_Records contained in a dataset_
* * *

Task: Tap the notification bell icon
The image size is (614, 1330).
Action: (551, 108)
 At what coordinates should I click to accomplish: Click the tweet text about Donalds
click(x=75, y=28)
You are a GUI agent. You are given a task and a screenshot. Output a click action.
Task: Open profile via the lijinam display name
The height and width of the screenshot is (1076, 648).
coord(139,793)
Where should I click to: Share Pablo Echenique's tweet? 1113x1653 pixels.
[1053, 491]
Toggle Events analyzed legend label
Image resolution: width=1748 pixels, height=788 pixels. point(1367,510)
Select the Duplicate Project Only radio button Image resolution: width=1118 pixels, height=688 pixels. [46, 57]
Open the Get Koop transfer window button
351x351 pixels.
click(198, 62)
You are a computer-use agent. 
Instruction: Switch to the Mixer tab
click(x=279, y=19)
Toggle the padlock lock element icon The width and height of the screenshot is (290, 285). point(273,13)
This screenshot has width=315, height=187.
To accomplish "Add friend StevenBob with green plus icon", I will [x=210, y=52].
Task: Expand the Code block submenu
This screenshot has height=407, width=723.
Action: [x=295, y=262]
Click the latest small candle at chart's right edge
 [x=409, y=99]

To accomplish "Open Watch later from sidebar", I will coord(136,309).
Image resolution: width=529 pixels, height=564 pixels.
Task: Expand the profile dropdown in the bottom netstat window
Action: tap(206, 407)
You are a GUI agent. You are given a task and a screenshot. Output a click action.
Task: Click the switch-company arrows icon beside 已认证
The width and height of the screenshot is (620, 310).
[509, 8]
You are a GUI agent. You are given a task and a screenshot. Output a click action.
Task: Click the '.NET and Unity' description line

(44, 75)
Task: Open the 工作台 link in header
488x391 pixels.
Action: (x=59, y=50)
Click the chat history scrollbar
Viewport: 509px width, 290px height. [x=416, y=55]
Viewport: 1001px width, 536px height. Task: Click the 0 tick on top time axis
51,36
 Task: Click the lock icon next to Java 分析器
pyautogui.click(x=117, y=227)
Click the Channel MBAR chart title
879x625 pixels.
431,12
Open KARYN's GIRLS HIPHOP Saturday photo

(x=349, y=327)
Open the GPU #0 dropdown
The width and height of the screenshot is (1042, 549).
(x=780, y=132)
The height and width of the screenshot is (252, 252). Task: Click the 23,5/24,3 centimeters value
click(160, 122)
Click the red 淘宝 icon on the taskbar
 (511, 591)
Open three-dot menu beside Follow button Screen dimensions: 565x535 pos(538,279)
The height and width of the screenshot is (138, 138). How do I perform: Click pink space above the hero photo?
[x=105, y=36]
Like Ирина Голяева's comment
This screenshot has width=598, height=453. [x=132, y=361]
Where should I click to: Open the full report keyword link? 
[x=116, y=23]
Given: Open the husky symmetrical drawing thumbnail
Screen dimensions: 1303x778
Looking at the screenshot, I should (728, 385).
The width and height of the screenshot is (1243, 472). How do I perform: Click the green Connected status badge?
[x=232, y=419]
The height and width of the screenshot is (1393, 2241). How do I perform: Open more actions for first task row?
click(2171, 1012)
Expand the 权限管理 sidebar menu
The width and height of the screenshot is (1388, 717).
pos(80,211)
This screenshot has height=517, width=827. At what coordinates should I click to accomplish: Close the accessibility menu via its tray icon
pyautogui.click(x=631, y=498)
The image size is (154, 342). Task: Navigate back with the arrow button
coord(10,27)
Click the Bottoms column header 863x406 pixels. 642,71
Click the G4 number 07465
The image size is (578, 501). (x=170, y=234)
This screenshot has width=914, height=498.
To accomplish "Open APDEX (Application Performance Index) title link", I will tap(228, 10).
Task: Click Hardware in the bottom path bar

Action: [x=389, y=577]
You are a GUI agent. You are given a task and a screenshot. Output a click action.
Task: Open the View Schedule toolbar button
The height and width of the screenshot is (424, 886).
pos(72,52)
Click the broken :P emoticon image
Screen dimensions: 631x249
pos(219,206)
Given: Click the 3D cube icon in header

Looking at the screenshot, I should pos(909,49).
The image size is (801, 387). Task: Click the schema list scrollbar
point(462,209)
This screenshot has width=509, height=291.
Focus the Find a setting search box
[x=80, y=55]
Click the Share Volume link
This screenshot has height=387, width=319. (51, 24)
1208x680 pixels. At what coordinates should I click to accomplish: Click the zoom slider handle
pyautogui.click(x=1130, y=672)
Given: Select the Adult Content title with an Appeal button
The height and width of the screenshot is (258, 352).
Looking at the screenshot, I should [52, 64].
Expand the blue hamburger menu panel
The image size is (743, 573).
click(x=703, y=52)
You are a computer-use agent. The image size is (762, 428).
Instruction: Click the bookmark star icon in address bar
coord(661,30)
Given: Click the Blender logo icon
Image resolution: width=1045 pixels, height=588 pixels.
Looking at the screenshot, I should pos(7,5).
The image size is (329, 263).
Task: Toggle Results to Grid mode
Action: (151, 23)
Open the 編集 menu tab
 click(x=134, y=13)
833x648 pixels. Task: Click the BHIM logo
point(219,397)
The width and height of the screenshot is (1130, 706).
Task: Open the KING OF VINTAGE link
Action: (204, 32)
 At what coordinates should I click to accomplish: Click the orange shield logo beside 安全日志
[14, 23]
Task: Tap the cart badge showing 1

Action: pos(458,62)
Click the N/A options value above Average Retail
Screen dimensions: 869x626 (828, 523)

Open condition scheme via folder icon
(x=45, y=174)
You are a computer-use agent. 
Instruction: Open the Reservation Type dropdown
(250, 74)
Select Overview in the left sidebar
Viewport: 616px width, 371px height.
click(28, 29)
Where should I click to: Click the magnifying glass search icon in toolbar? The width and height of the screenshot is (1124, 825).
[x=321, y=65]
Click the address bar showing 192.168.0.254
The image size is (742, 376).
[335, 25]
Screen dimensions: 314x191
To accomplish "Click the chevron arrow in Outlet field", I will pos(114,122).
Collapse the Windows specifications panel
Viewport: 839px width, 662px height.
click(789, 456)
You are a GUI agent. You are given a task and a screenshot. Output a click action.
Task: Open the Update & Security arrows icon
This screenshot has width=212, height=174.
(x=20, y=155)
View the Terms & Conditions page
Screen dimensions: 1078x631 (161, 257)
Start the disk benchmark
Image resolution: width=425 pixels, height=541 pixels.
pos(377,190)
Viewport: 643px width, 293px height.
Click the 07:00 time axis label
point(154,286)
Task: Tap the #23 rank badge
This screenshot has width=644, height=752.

* * *

_REQUIRED WORK_
The lines to copy are those above that contain the string "arrows".

_RESPONSE BELOW_
Task: Click the switch-company arrows icon beside 已认证
Task: Open the Update & Security arrows icon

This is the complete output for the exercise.